**Material provided:**
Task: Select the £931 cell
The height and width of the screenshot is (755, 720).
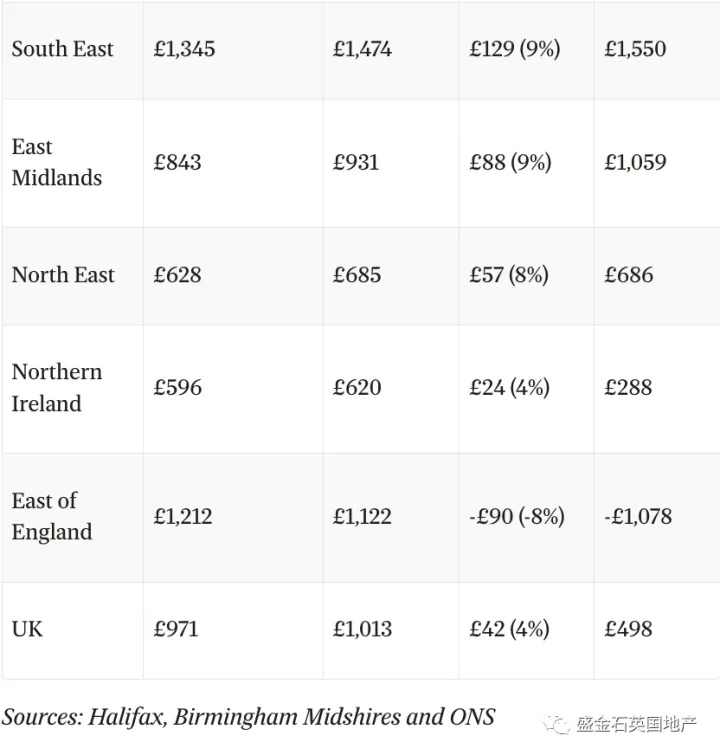Action: click(x=356, y=162)
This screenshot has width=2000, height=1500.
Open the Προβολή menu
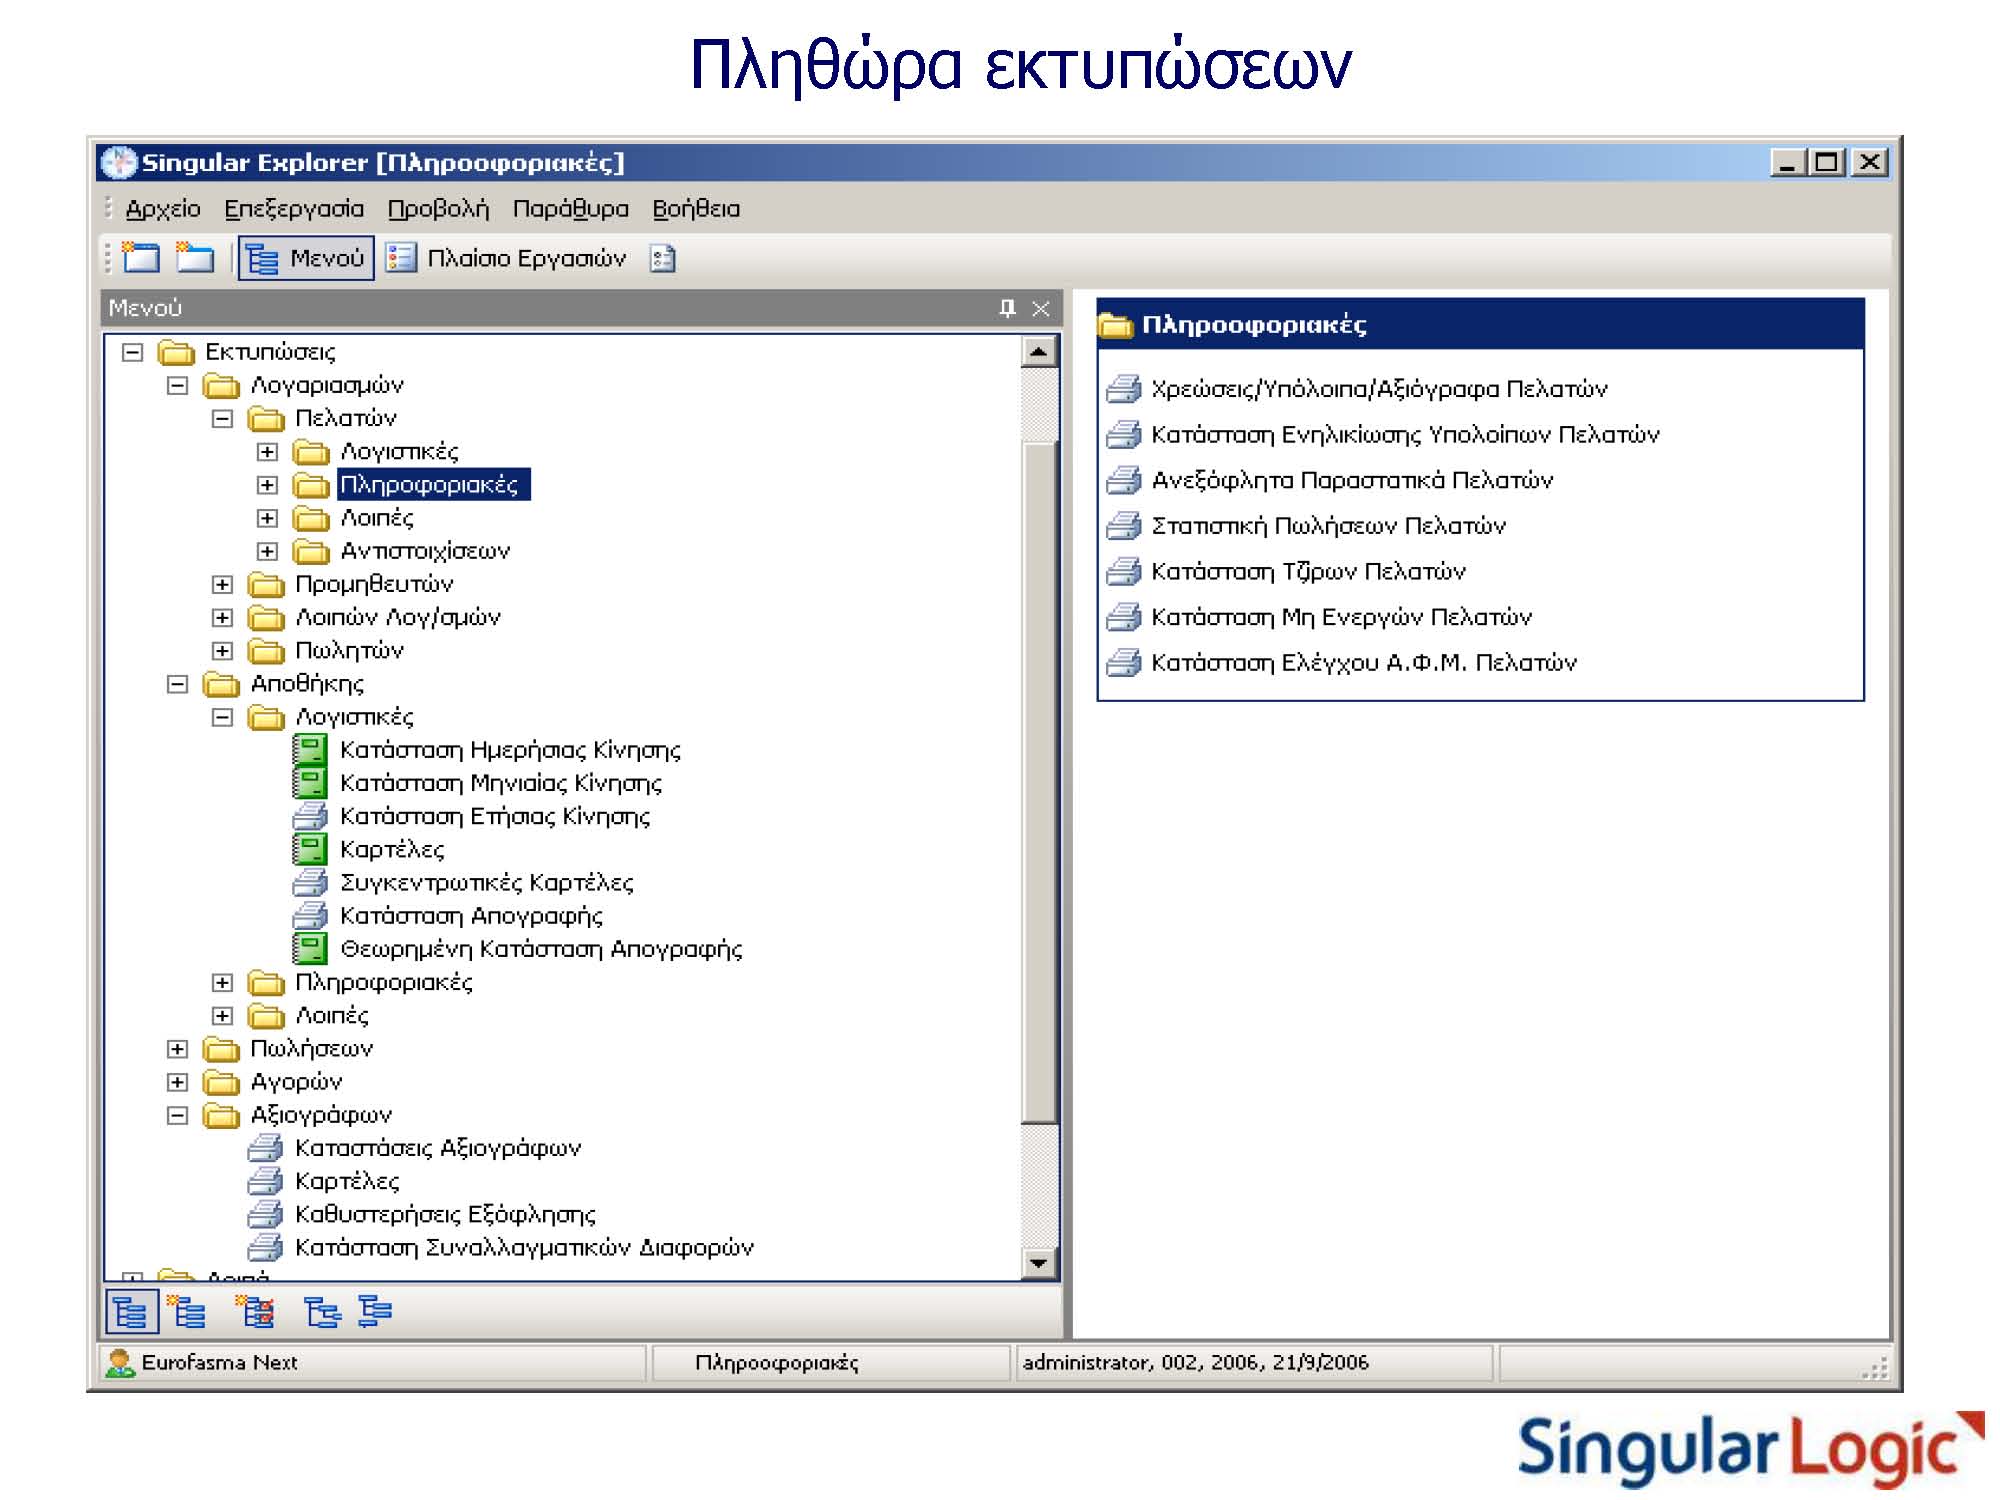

**Given exercise:** Identify every line of the data that contains the string "height", and copy each such line. Case counts.

**Written answer:**
The height and width of the screenshot is (755, 720).
This screenshot has width=2000, height=1500.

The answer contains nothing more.